- **SET TASK**
Tally the lines in the rows below that contain the string "coordinates". Reply with the number alone.

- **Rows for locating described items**
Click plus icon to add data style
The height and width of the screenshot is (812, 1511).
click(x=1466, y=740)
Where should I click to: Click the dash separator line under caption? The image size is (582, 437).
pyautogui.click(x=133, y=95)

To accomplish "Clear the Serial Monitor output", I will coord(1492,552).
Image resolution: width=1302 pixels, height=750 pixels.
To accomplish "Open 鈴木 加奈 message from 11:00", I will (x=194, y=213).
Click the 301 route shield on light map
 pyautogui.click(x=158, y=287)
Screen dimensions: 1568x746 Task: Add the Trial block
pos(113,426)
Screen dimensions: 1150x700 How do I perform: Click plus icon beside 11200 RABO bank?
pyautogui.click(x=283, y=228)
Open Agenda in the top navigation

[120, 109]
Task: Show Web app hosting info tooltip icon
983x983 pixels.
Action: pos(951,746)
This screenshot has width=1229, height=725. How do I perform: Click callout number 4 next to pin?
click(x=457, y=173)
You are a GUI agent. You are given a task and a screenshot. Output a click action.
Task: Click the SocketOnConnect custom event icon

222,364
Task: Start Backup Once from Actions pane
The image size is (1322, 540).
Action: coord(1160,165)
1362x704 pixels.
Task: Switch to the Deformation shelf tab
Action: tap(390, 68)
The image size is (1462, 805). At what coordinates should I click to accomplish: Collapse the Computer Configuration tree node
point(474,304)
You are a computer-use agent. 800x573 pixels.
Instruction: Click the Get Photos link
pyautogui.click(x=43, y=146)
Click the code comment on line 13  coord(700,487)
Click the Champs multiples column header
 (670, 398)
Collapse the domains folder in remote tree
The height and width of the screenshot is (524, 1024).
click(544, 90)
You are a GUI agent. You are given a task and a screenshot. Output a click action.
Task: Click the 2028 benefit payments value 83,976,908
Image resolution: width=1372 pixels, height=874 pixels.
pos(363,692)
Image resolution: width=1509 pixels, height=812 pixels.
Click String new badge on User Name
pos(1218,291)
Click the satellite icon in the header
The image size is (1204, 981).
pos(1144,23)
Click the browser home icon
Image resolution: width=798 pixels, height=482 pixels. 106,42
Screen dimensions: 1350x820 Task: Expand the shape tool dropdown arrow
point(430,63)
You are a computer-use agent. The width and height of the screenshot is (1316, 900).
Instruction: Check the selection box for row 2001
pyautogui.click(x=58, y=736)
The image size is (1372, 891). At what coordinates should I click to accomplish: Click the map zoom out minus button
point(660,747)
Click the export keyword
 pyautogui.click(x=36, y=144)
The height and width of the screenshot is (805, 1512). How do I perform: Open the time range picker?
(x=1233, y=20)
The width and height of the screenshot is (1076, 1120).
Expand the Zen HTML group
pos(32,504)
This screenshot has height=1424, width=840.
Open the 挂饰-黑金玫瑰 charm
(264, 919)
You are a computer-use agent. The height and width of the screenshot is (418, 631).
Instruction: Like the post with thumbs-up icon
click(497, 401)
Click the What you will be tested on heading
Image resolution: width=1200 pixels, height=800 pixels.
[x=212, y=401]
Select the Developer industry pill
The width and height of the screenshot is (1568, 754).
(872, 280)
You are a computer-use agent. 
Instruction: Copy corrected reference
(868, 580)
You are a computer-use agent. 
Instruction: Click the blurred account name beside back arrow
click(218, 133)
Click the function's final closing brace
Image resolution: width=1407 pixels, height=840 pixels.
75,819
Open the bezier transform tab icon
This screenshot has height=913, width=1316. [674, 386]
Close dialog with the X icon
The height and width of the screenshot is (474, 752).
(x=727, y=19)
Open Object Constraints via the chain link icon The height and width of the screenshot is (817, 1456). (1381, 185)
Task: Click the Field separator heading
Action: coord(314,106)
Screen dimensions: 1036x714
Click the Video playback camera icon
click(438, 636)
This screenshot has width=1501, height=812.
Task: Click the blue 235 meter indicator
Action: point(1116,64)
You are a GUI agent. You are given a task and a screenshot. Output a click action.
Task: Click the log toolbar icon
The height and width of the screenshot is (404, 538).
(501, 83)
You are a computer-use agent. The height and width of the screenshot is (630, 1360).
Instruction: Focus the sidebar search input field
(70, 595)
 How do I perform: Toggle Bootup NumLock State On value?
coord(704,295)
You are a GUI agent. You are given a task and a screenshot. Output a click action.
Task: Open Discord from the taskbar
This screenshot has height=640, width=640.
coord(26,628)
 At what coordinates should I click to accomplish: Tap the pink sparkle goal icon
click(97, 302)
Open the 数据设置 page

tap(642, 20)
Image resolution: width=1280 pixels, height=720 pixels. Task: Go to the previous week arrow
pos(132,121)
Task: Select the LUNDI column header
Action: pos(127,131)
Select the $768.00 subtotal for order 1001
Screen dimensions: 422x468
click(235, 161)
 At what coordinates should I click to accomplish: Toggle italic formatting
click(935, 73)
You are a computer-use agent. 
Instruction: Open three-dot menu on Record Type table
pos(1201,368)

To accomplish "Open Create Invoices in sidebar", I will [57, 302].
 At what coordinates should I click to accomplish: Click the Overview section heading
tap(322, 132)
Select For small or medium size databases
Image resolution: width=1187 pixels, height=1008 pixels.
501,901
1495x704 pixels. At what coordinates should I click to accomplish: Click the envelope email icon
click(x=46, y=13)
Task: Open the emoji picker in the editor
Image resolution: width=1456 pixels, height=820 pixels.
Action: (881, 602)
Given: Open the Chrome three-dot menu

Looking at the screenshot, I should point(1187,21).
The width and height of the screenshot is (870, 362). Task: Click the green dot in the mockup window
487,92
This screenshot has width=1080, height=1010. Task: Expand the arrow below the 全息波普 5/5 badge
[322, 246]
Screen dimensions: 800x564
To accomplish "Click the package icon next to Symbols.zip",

- **ANSWER IN FULL**
6